_Problem details_
Your output should be the line with "[Facebook-f] (1159, 1077)" followed by every remaining line of the entries, reproduced exactly.
── Supplied material ──
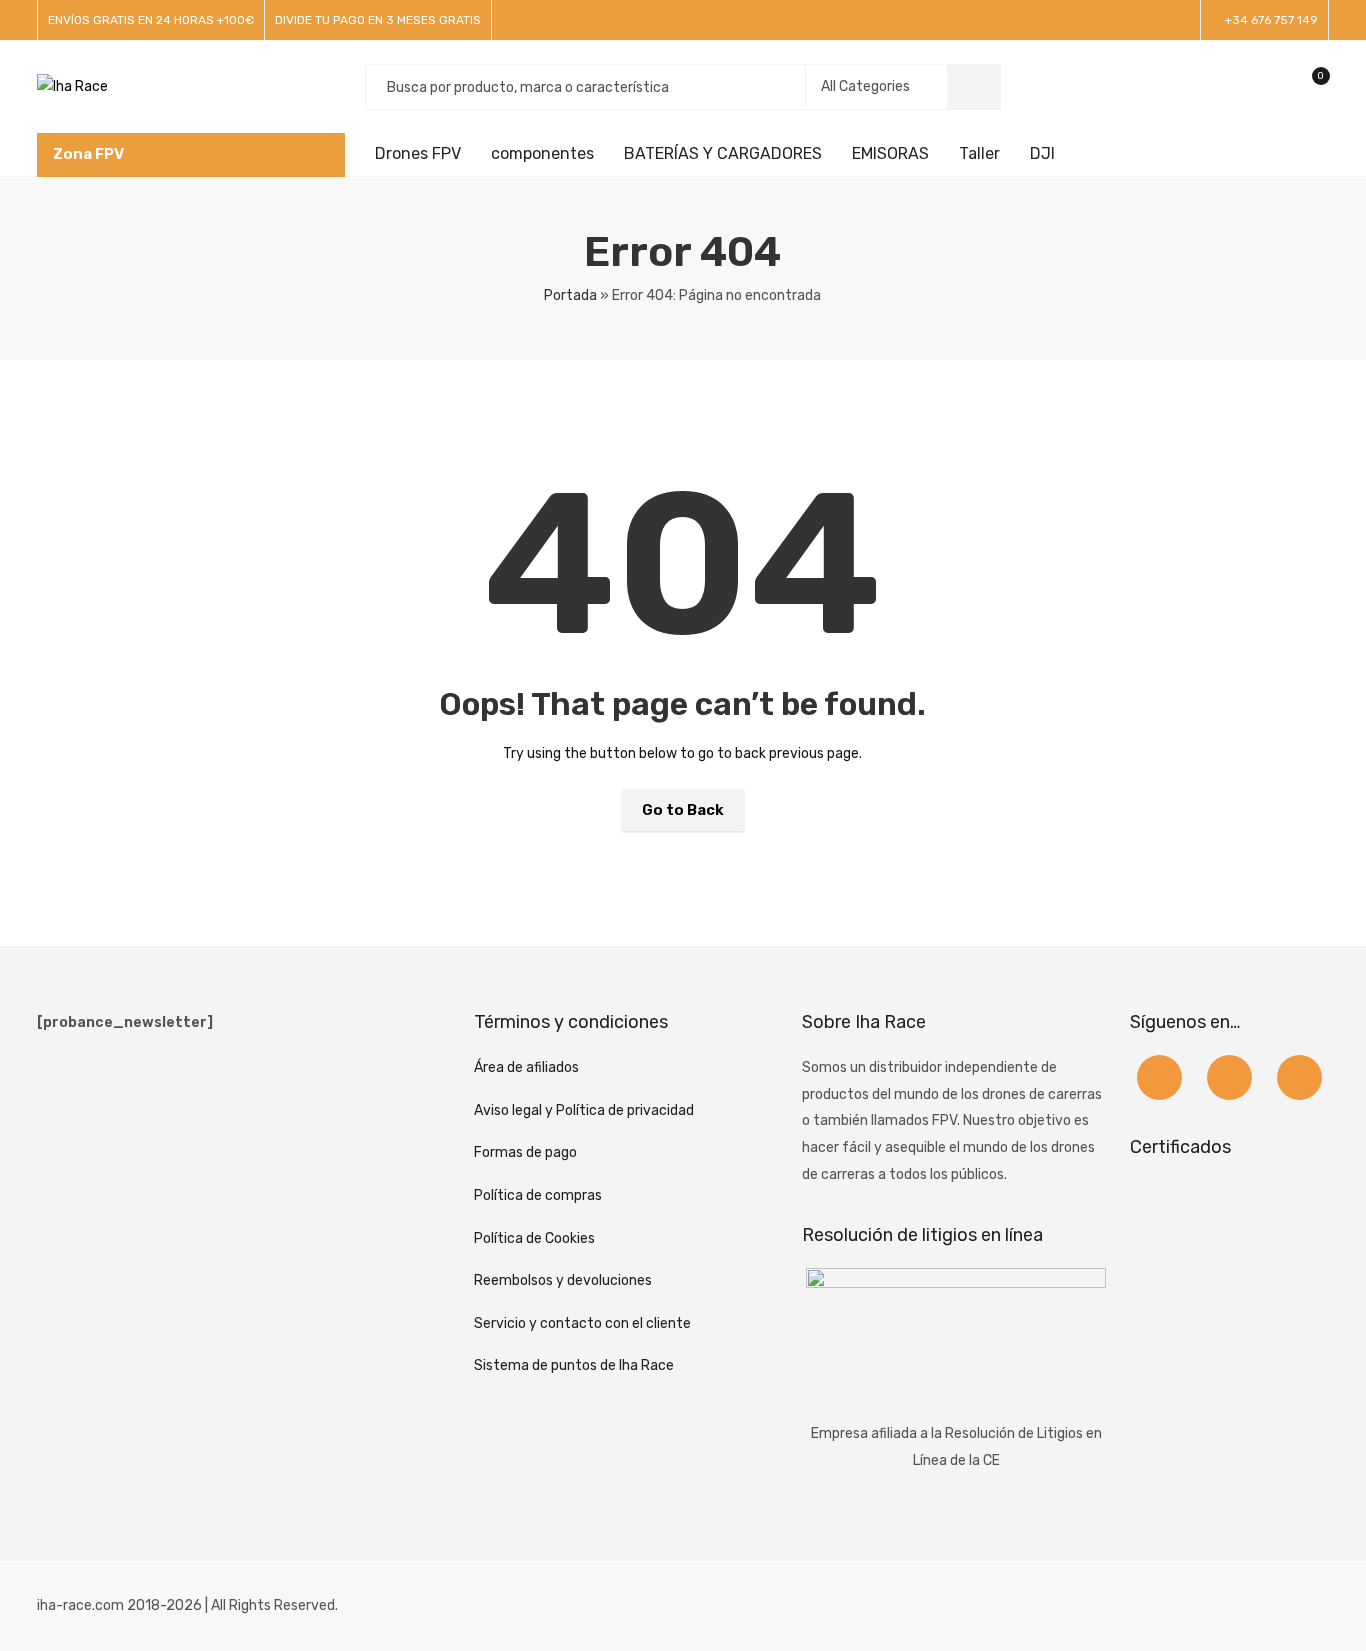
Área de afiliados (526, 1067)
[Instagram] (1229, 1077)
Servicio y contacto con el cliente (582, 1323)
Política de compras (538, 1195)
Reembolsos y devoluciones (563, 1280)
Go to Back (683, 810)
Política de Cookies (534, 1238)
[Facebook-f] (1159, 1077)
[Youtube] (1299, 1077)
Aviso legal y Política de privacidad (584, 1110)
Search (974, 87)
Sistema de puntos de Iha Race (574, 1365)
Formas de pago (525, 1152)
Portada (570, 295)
───
_Response to this task_
[Facebook-f] (1159, 1077)
[Youtube] (1299, 1077)
Aviso legal y Política de privacidad (584, 1110)
Search (974, 87)
Sistema de puntos de Iha Race (574, 1365)
Formas de pago (525, 1152)
Portada (570, 295)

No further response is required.